**Work required**
Look below for the line containing "Screen dimensions: 993x565", then write out that line and every line after it to the end, exactly, minus the pictures.

**** Supplied information

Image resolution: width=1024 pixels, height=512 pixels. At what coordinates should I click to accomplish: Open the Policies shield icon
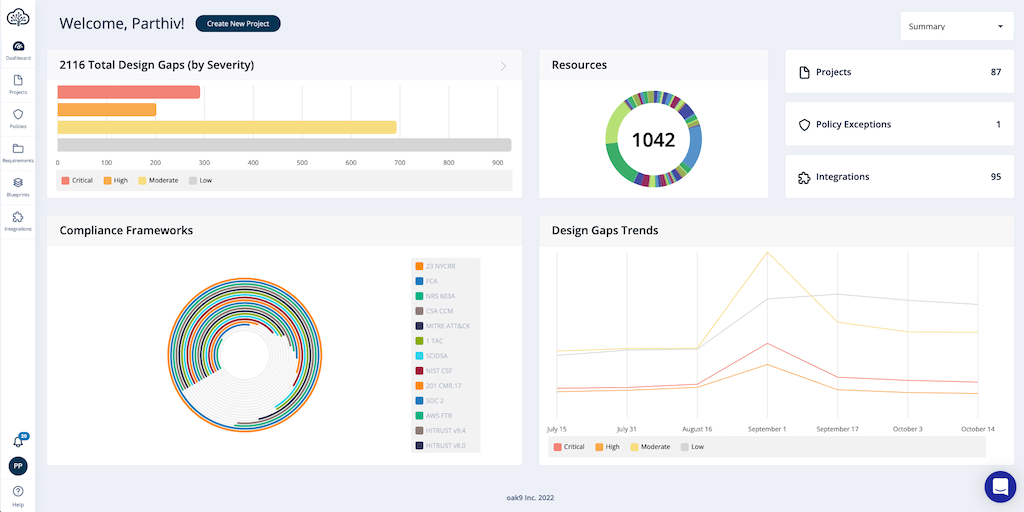(18, 117)
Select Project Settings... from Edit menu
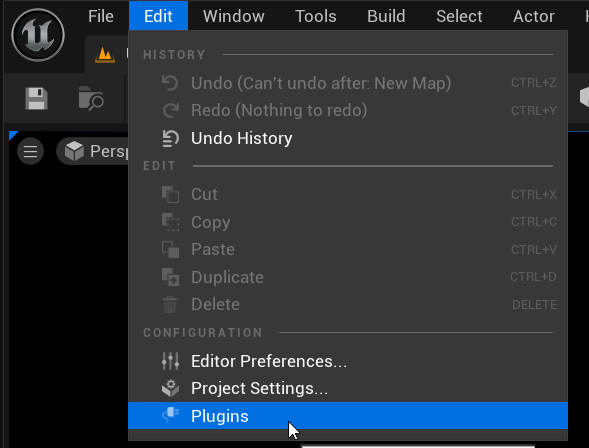 tap(348, 388)
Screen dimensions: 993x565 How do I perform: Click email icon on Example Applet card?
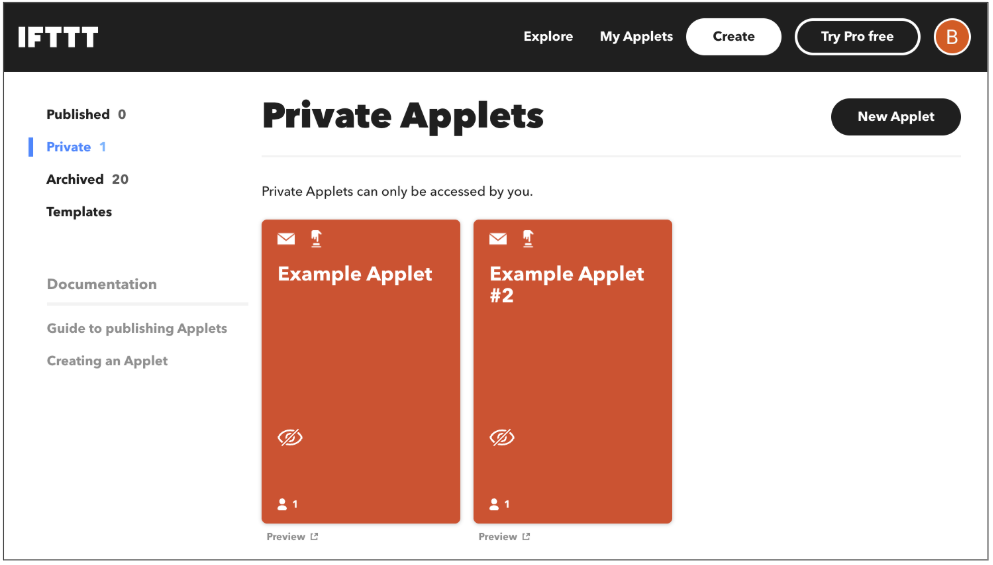point(286,239)
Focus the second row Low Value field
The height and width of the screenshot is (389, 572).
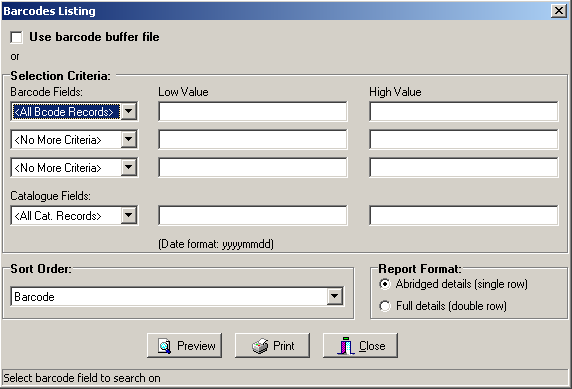(x=253, y=139)
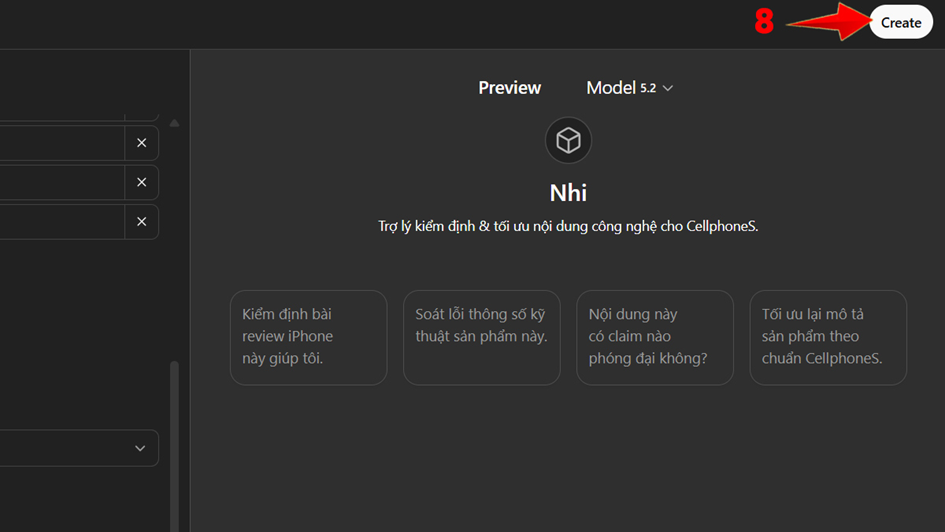
Task: Open the 'Tối ưu lại mô tả sản phẩm' suggestion
Action: 827,337
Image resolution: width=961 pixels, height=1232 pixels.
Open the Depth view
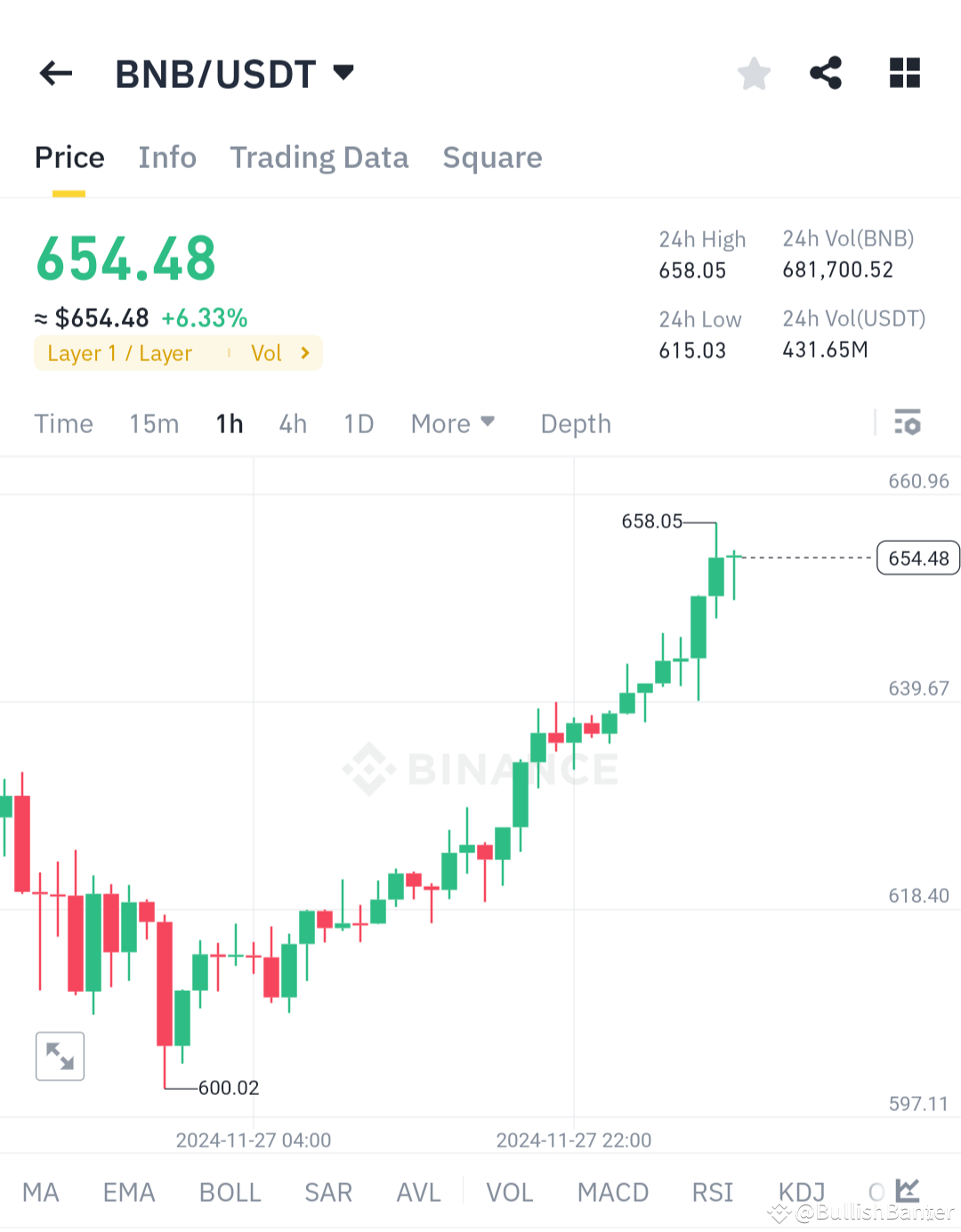click(x=575, y=423)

********

**Solution for this exercise**
Screen dimensions: 993x565 How do I perform: Click email icon on Example Applet card?
point(286,239)
Focus the second row Low Value field
The height and width of the screenshot is (389, 572).
(x=253, y=139)
Task: Open the 'Tối ưu lại mô tả sản phẩm' suggestion
Action: 827,337
Image resolution: width=961 pixels, height=1232 pixels.
Open the Depth view
click(x=575, y=423)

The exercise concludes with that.